Environmentally driven transcriptional regulation in a table top coral: the response to a midday low tide

Lupita Ruiz-Jones, Stanford University, Hopkins Marine Station and Stephen Palumbi, Stanford University
Abstract:
Corals living in back-reef environments regularly experience fluctuations in temperature, pH, and oxygen, yet we do not know what physiological mechanisms allow them to deal with this variation. The back-reef around Ofu Island in American Samoa can have daily temperature fluctuations of up to 6°C and pH can vary by 0.58 units within a day. We used transcriptomics to monitor coral physiology in the reef as the tide changed environmental conditions from day to day. We sampled three colonies of Acropora hyacinthus once a day for 17 consecutive days. Transcriptomes for each day were sequenced and we identified modules of co-expressed genes in the host and symbiont. There are large portions of the A. hyacinthus and Symbiodinium transcriptomes that are co-regulated and stable though time regardless of environment, and have expression level differences between colonies. Interestingly, transcription of these modules is more stable in the host than in the symbiont. We also see transcriptional variability from day-to-day in A. hyacinthus and Symbiodinium. We looked for strong associations between module expression patterns and changes in the environment. One coral transcriptional module had a very significant relationship to temperature, pH, and dissolved oxygen saturation.

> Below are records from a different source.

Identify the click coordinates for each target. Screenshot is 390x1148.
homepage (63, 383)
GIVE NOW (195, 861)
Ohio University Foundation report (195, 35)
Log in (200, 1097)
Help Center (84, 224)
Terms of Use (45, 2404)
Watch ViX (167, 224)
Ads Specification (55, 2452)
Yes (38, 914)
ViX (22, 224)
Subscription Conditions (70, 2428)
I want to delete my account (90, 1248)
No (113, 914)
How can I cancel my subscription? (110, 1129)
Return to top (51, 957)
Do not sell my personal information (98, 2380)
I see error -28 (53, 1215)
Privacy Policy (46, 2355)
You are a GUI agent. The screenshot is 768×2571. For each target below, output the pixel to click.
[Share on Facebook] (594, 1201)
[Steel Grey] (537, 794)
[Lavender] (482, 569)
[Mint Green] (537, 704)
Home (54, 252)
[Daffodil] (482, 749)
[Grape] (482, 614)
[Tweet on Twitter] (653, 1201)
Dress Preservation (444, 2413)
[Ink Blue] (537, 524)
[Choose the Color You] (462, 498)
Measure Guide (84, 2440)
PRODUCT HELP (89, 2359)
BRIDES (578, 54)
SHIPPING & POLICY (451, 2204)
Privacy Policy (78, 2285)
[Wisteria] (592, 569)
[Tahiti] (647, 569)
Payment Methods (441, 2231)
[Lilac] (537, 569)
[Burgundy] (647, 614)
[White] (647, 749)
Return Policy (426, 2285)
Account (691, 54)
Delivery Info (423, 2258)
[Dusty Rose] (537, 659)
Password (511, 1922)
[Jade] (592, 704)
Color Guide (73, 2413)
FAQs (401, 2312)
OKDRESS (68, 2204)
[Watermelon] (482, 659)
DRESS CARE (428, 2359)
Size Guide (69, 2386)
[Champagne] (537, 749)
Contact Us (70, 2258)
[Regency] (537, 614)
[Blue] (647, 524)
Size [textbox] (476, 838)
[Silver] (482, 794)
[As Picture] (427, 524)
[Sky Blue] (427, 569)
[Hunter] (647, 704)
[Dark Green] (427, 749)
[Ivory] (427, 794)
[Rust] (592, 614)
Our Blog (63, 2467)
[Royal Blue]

At the same time, some Symbiodinium genes showed a response to environmental shifts; however, even though coral expression was more stable than Symbiodinium expression across most of the transcriptome, the coral response to the environment was greater than the Symbiodinium response. By looking at gene expression at short temporal scales, we see that corals have quick transcriptomic reactions to tidally driven environmental shifts—demonstrating they are highly responsive to their environment and may be stressed by temporary extremes.